Geologic formation in China

The Subashi Formation (苏巴什组) is a Late Cretaceous (Campanian to Maastrichtian) formation from the Xinjiang Autonomous Region of western China. Initially described by Dong Zhiming in 1977, the formation contains remains of Tarbosaurus which were initially described as a separate taxon Shanshanosaurus huoyanshanensis. Remains of a sauropod, likely Nemegtosaurus, and a hadrosaurid, likely Jaxartosaurus, have also been found.

The formation is located in the Flaming Mountains region of Xinjiang, north of the Turpan Depression.

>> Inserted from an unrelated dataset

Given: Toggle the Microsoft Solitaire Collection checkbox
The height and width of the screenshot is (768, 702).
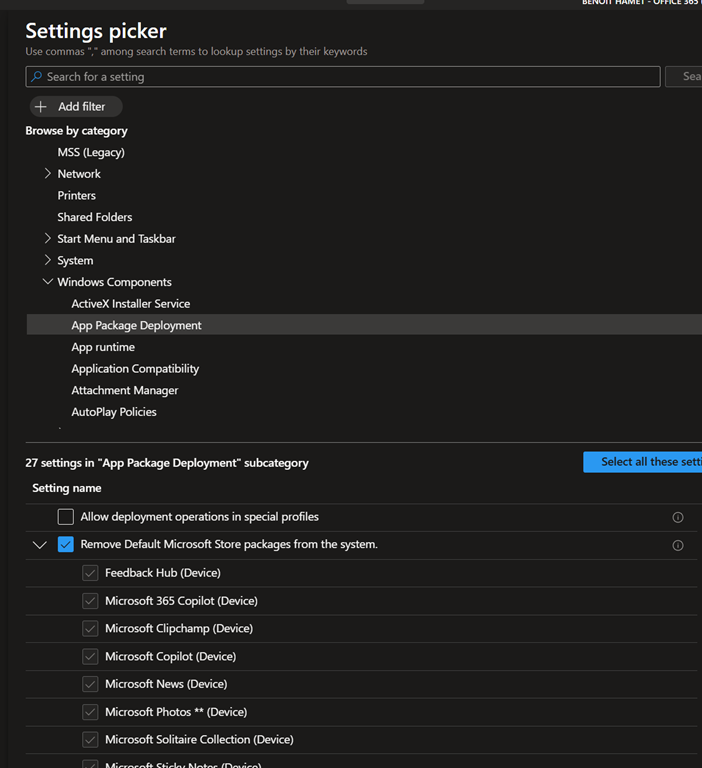Looking at the screenshot, I should coord(90,740).
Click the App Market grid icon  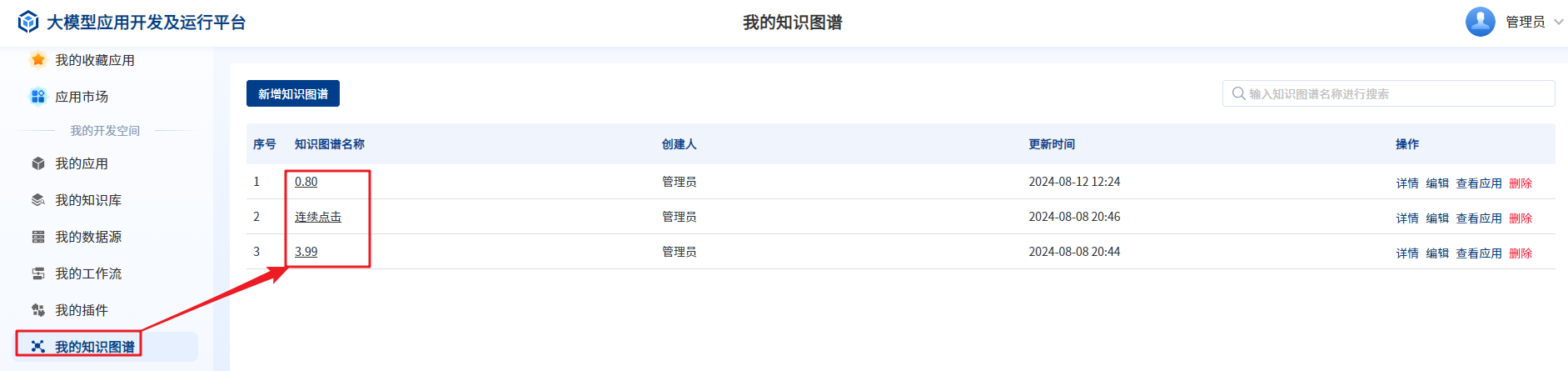click(x=37, y=97)
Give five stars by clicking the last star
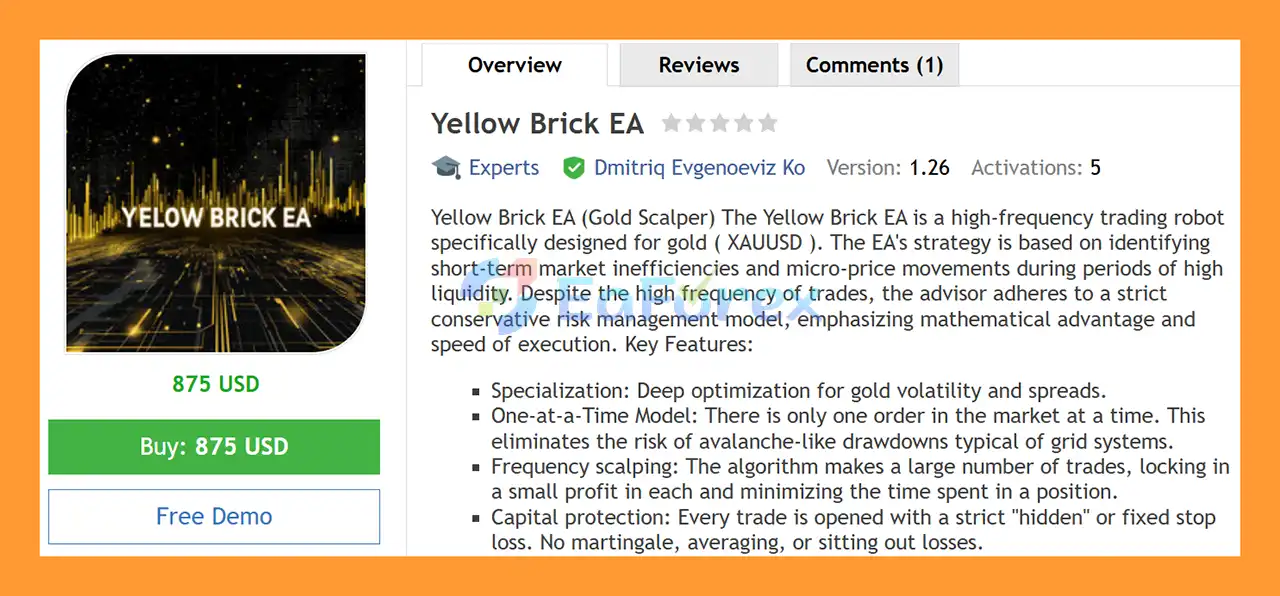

It is not far from Lianmuqin Town of Shanshan County, and is presumably named after the village of Subashi, which is located some 15 km to the west of Lianmuqin, in Tuyugou Township (吐峪沟乡).

== Fossil content ==
The following fossils were reported from the formation:

| Taxon | Reclassified taxon | Taxon falsely reported as present | Dubious taxon or junior synonym | Ichnotaxon | Ootaxon | Morphotaxon |

=== Dinosaurs ===

==== Ornithischians ====

Ornithischians of the Subashi Formation
| Genus | Species | Location | Stratigraphic position | Material | Notes | Images |
| Euoplocephalus | E. tutus | Shanshan County, Xinjiang, China | Campanian to Maastrichtian |  | A ankylosaurin ankylosaurine |  |
| Jaxartosaurus | J. fuyunensis | Shanshan County, Xinjiang, China | Campanian to Maastrichtian |  | A lambeosaurine hadrosaurid |  |

==== Sauropods ====

Sauropods of the Subashi Formation
| Genus | Species | Location | Stratigraphic position | Material | Notes | Images |
| Nemegtosaurus | N. pachi | Shanshan County, Xinjiang, China | Campanian to Maastrichtian | Teeth | A nemegtosaurid titanosaur |  |
| Titanosauridae Indet. | Indeterminate | Shanshan County, Xinjiang, China | Campanian to Maastrichtian |  | A titanosaurid lithostrotian |  |

==== Theropods ====

Theropods of the Subashi Formation
| Genus | Species | Location | Stratigraphic position | Material | Notes | Images |
| Coelurosauria Indet. | Indeterminate | Shanshan County, Xinjiang, China | Campanian to Maastrichtian |  | A coelurosaurian theropod |  |
| Tarbosaurus | T. baatar | Shanshan County, Xinjiang, China | Campanian to Maastrichtian |  | A giant tyrannosaurin tyrannosaurine |  |

=== Turtles ===

Turtles of the Subashi Formation
| Genus | Species | Location | Stratigraphic position | Material | Notes | Images |
| Gravemys | G. hutchisoni | Shanshan County, Xinjiang, China | Campanian to Maastrichtian |  | A lindholmemydid turtle |  |

=== Oofossils ===

Oofossils of the Subashi Formation
| Genus | Species | Location | Stratigraphic position | Material | Notes | Images |
| Ovaloolithus | O. turpanensis | Shanshan County, Xinjiang, China | Campanian to Maastrichtian |  | Likely laid by hadrosaurs or other ornithopods |  |

== See also ==
- Subashi (lost city)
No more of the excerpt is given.